You owe it to yourself to check out the smokin-it. Model 1.  Great info on this site about it and its right at your price point.  Just  upgraded from my El Cheapo Brinkman to it for the ease of use.  Had a lot of great smokes from the Brinkman, but looking forward to the hands-off factor of electric.  That, and the quality of the Smokin-it have me stoked!


----------



## padronman (Feb 23, 2014)

bigbirdk said:


> You owe it to yourself to check out the smokin-it. Model 1. Great info on this site about it and its right at your price point. Just upgraded from my El Cheapo Brinkman to it for the ease of use. Had a lot of great smokes from the Brinkman, but looking forward to the hands-off factor of electric. That, and the quality of the Smokin-it have me stoked!


I second this!!!   I have the Smokin-It #2 and LOVE it.   High quality smoker.  Do yourself a favor and skip the MasterBuilt.

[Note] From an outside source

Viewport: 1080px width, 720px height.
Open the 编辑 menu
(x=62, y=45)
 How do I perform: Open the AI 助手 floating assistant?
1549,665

Im doing a beautiful Tri Tip today in mine :o)


----------



## diggingdogfarm (Feb 23, 2014)

Get a Smokin-It....MUCH better smokers than those tin can Masterbuilts and Bradleys! :biggrin:


----------



## atomic dog (Feb 24, 2014)

There is just two of us and we have a MES 40.  Works great, and plenty of room if we have company over.


----------